- Task to carry out -
For the passage on salvation below, mark each statement yes or no according to whether the passage supports it, and quote the deciding words. (a) The monk's sermon holds that the work of atonement was never completed. (b) Jesus is described as the mediator between God and humanity. (c) The Kierkegaard quotation is taken from Fear and Trembling.

(Text under study begins)

Thus meaning is equated with salvation. But the salvation of what? Of whom? According to the monk’s sermon in “The Plague of Bergamo,” Jesus’s decision not to sacrifice himself for humankind means that “the great work of atonement was never completed.” Because Jesus is the mediator between God and humanity, our access to the divine is disrupted. But might that not be a liberation rather than a condemnation? In other words, might there be a way of reading “The Plague in Bergamo” defiantly, against the monk’s sermon? So what if there is no Jesus dead on the cross for us? Let him turn away from us that we may go on with this earthly life. We would be spared the notion of humanity’s sinfulness, which too often in Christianity is used to justify our suffering. (Kierkegaard, in The Sickness Unto Death, writes that Christianity “begins with the doctrine of sin.”)

(Text under study ends)
(Dataset extract begins)

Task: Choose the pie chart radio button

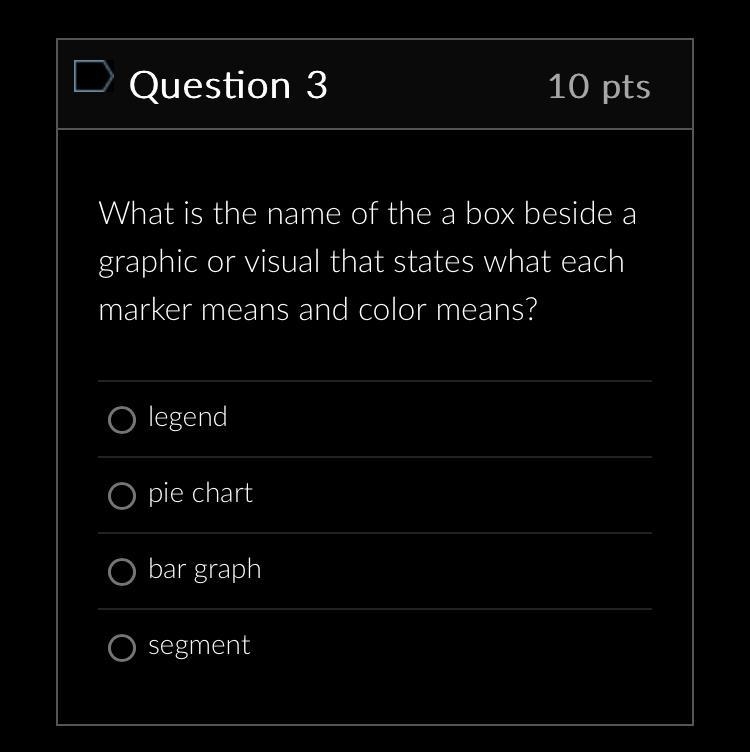Action: coord(122,495)
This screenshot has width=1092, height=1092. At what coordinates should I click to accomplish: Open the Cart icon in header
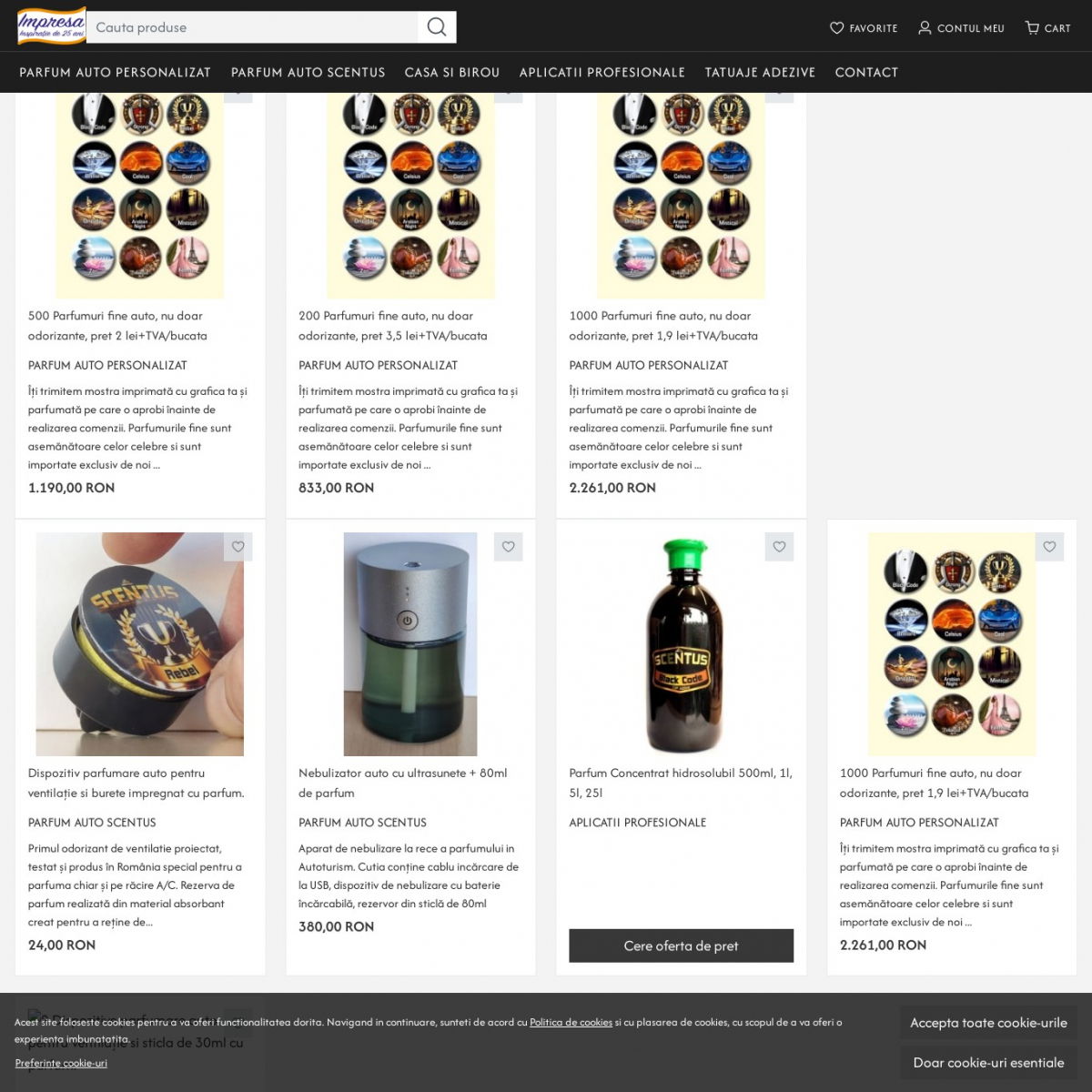coord(1032,28)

(Dataset extract ends)

- Expected answer -
(a) Yes: "the great work of atonement was never completed."
(b) Yes: "Jesus is the mediator between God and humanity"
(c) No: "Kierkegaard, in The Sickness Unto Death, writes"